Extracted information Block Start
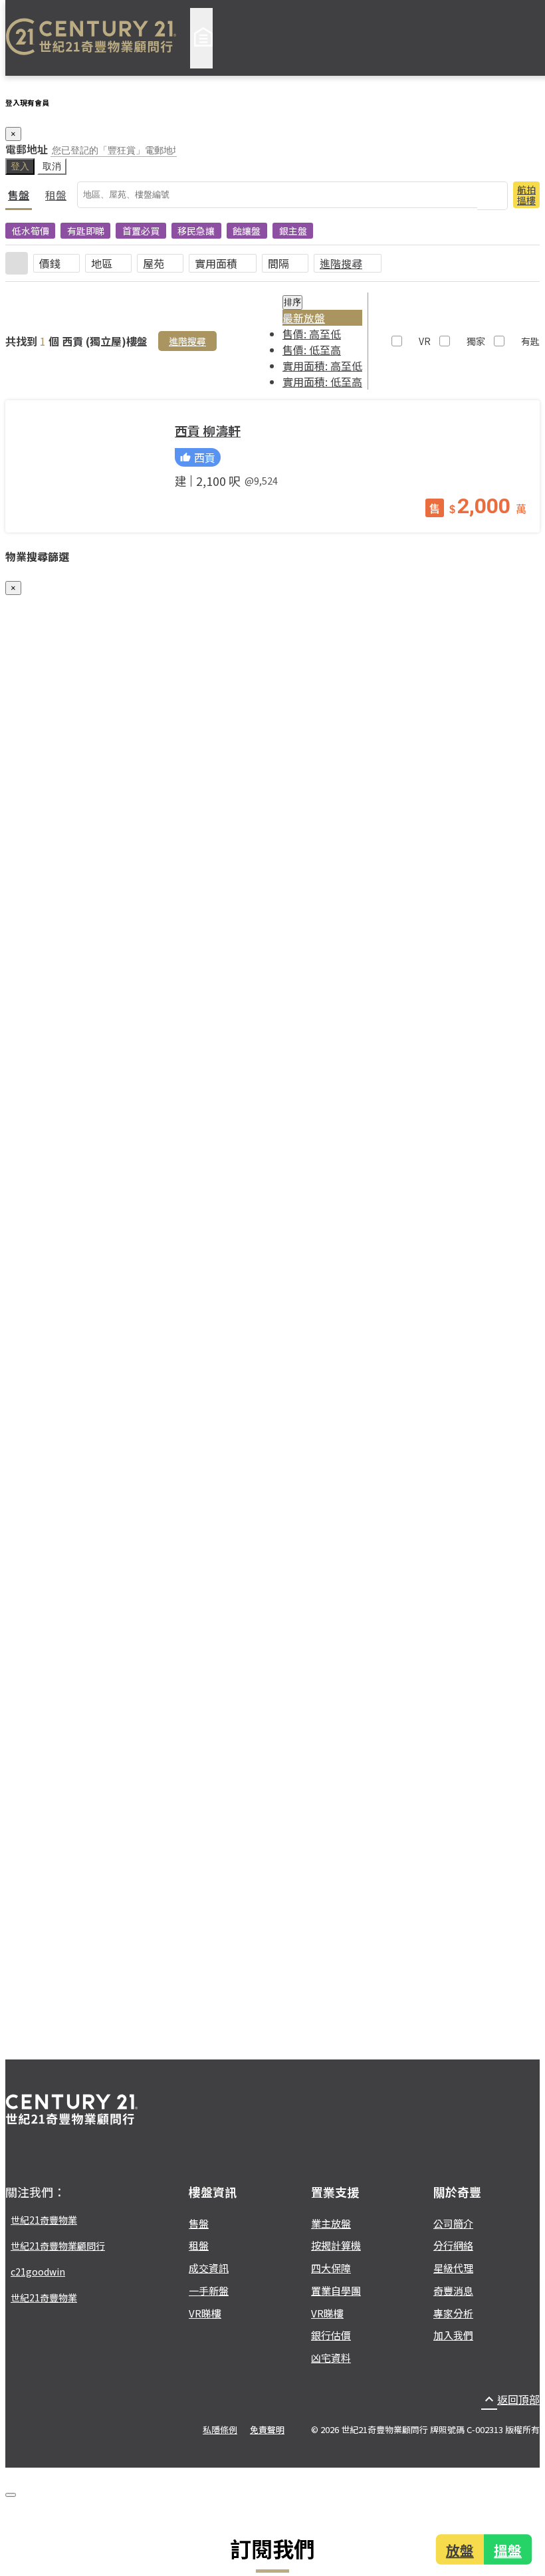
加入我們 (453, 2335)
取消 (52, 166)
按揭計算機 (336, 2245)
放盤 (459, 2549)
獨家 (476, 341)
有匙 (530, 341)
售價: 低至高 (311, 350)
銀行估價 (331, 2335)
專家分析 (453, 2313)
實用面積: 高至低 (322, 366)
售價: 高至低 (311, 334)
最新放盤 (303, 318)
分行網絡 (453, 2245)
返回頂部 (510, 2399)
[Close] (10, 2495)
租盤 (55, 195)
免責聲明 (267, 2429)
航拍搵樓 (526, 195)
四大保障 (331, 2268)
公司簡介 (453, 2223)
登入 (20, 166)
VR (425, 341)
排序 (292, 302)
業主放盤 (331, 2223)
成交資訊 (209, 2268)
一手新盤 (209, 2290)
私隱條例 (220, 2429)
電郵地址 (26, 149)
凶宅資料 (331, 2358)
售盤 (18, 195)
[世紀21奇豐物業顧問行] (91, 38)
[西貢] (85, 466)
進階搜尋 (341, 263)
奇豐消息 (453, 2290)
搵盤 (508, 2549)
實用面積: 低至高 (322, 382)
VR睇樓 (205, 2313)
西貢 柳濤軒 (208, 430)
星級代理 (453, 2268)
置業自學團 (336, 2290)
Extracted information Block End
■ Exercise directions: All the records need to be set down word for word, with the images left out.

■ Exercise response:
加入我們 (453, 2335)
取消 (52, 166)
按揭計算機 (336, 2245)
放盤 (459, 2549)
獨家 (476, 341)
有匙 (530, 341)
售價: 低至高 (311, 350)
銀行估價 (331, 2335)
專家分析 (453, 2313)
實用面積: 高至低 (322, 366)
售價: 高至低 (311, 334)
最新放盤 (303, 318)
分行網絡 (453, 2245)
返回頂部 (510, 2399)
[Close] (10, 2495)
租盤 (55, 195)
免責聲明 (267, 2429)
航拍搵樓 (526, 195)
四大保障 (331, 2268)
公司簡介 (453, 2223)
登入 (20, 166)
VR (425, 341)
排序 (292, 302)
業主放盤 (331, 2223)
成交資訊 (209, 2268)
一手新盤 (209, 2290)
私隱條例 (220, 2429)
電郵地址 (26, 149)
凶宅資料 (331, 2358)
售盤 (18, 195)
[世紀21奇豐物業顧問行] (91, 38)
[西貢] (85, 466)
進階搜尋 (341, 263)
奇豐消息 (453, 2290)
搵盤 (508, 2549)
實用面積: 低至高 (322, 382)
VR睇樓 (205, 2313)
西貢 柳濤軒 (208, 430)
星級代理 (453, 2268)
置業自學團 (336, 2290)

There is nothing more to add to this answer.